Item coordinate data:
--- Start ---

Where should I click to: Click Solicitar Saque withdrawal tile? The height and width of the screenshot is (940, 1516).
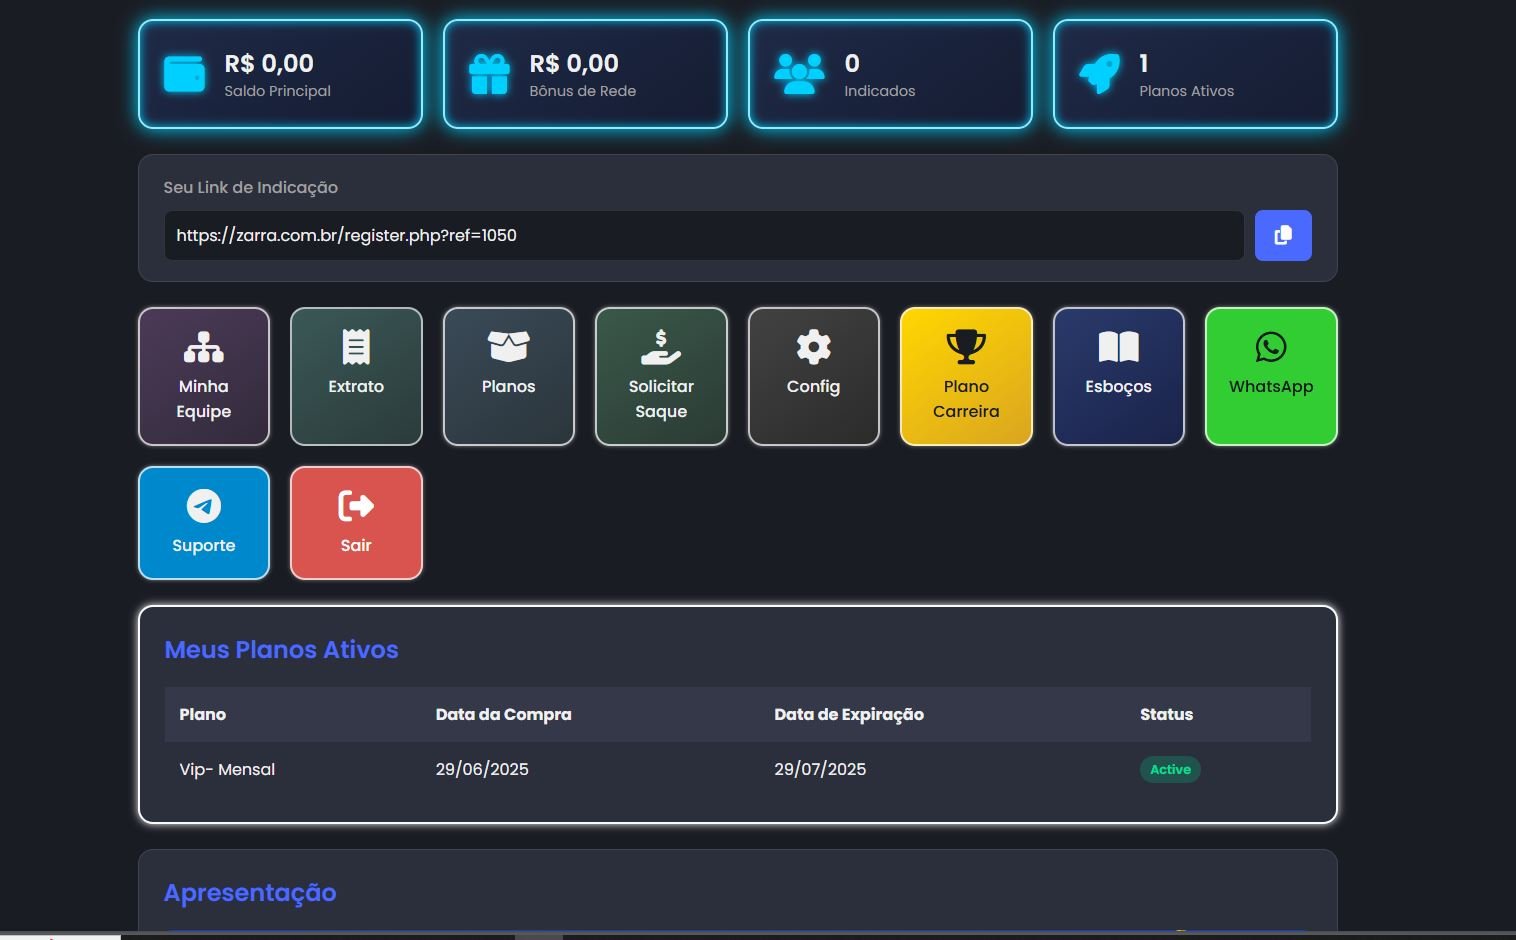(x=661, y=376)
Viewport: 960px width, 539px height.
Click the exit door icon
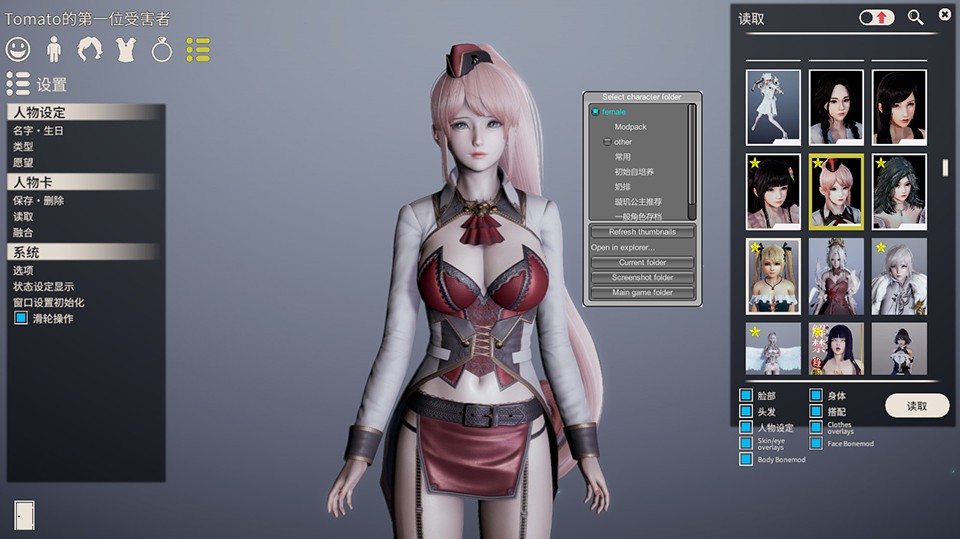coord(25,512)
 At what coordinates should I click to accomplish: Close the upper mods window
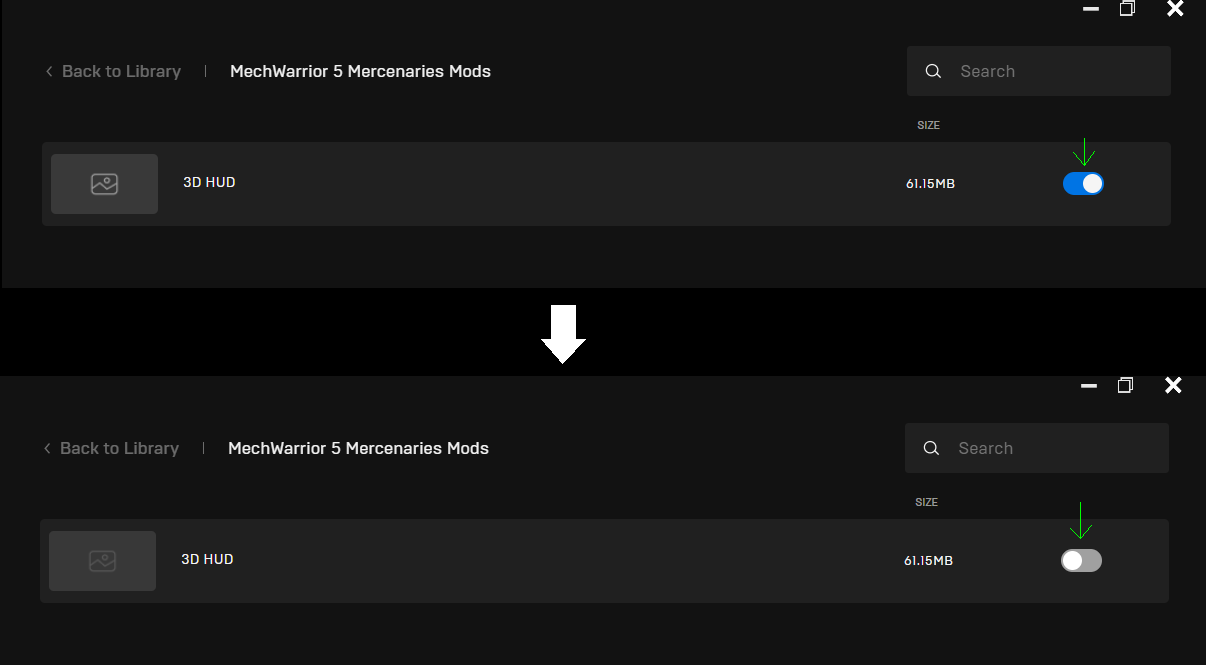[x=1175, y=9]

--- End ---

Write out all of the material again, swapping "exit door icon" for "logout button" and keeping everything else the same. Leave the pictures out.

Where should I click to: Click Solicitar Saque withdrawal tile? The height and width of the screenshot is (940, 1516).
(x=661, y=376)
Viewport: 960px width, 539px height.
Click the logout button
coord(25,512)
 At what coordinates should I click to accomplish: Close the upper mods window
[x=1175, y=9]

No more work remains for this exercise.